Makineleşmenin doğurduğu boşluk konusunda Arvasi iki ihtimali de kabul eder: Makine, insanları işsiz bırakıp boşluğa ve ahlaki çöküntüye sürükleyebilir; ya da çalışma saatlerini azaltarak insanlara düşünme, araştırma, ilim, sanat ve dinî faaliyetler için zaman kazandırabilir. Her iki ihtimal de mümkündür; fakat asıl ihtiyaç, insanın gündelik ekmek kavgası ve modern çağın kaprisleri dışında kendine ve kâinata dönerek tefekkür etmesidir. Bedenî yorgunluktan kurtulan fert, kendini zihnen ve fikren yormalıdır; aksi halde büyük bunalımlar kaçınılmaz olur. Bu noktada Kur’an’daki “Boş kaldın mı hemen yorul” (el-İnşirah 7) ayetine işaret eder. Makineleşme çağında asıl hedef, insanın yeniden Allah’tan başkasına kul olmama bilincini kazanması ve bu ölçüyü tüm insanlığa ulaştırmasıdır.

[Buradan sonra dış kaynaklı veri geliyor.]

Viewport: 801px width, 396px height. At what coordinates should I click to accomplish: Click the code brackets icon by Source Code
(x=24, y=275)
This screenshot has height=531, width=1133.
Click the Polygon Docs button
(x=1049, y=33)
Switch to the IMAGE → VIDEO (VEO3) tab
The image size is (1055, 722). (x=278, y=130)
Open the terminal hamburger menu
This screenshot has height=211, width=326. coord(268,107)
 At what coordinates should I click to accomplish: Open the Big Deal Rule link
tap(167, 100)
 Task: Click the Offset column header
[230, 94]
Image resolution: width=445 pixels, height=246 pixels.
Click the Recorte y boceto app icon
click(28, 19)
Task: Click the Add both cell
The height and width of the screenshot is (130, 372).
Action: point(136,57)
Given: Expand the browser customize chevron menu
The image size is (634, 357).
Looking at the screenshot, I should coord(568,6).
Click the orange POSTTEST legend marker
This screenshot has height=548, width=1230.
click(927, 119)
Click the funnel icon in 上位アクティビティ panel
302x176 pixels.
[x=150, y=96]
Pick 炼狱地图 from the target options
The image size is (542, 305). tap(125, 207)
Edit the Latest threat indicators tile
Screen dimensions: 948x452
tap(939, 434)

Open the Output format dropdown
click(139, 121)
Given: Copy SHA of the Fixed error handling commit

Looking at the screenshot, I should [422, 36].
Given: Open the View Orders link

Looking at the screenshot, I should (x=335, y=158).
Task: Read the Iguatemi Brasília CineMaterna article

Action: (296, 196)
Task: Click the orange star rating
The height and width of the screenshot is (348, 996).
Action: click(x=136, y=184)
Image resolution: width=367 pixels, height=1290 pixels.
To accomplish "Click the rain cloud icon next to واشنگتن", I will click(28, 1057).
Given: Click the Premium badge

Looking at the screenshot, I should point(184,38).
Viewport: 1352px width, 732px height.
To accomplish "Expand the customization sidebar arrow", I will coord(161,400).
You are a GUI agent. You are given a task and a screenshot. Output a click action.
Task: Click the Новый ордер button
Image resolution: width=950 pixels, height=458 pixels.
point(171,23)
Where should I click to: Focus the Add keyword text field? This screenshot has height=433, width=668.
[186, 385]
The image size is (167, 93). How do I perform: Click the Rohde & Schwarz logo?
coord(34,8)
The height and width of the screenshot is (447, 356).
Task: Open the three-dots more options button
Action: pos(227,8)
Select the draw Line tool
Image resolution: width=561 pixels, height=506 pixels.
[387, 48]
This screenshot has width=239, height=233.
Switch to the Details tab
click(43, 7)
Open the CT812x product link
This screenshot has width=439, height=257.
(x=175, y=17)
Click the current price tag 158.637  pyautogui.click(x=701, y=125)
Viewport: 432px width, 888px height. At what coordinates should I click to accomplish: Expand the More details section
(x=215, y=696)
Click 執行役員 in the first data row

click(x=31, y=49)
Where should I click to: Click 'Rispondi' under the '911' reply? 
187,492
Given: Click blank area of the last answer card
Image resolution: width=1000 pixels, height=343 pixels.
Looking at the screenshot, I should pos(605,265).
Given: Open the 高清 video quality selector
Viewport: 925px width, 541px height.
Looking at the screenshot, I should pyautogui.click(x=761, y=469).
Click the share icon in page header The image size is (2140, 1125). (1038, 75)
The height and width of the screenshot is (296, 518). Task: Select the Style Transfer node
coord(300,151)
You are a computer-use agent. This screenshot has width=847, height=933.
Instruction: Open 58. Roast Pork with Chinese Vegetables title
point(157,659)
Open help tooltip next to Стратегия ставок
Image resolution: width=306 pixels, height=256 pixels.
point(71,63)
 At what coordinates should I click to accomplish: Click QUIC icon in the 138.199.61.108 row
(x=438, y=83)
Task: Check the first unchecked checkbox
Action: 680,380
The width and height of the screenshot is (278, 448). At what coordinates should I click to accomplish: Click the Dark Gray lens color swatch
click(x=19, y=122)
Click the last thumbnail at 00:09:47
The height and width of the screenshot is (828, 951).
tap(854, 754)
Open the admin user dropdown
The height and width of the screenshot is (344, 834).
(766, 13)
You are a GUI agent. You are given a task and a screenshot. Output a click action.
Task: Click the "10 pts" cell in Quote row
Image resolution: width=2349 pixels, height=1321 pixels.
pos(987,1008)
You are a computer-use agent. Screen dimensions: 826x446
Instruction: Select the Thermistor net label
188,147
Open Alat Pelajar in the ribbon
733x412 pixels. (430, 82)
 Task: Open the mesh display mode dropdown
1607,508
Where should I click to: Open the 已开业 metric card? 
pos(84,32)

Günümüz açısından bakıldığında, teknoloji her geçen gün ilerlemekte ve insanlık adeta makineye, yani teknolojiye esir olmuş vaziyettedir. Bugün yapay zekâ gibi araçlarla insanlar kendilerine ait hassaları, hisleri, tefekkürü kaybetmekte ve daha donuk bir hâle gelmektedir. Ancak buna karşılık, makineyi kendi ideâsı ve fikrine göre kullanan, onu bir araç olarak yöneten fertler de vardır. Asıl mesele, makineyi yönetebilecek güç olmaktır. Bu ise onu bizzat üretmek, teknolojik altyapıyı kurmak, arz-talep dengesini tayin etmek ve insanlara neyin gerektiğini bizzat belirleyebilecek bir pozisyonda bulunmakla mümkündür. Gerçek hâkimiyet, makineyi yöneten, onu var eden ve yönlendiren ellerdedir.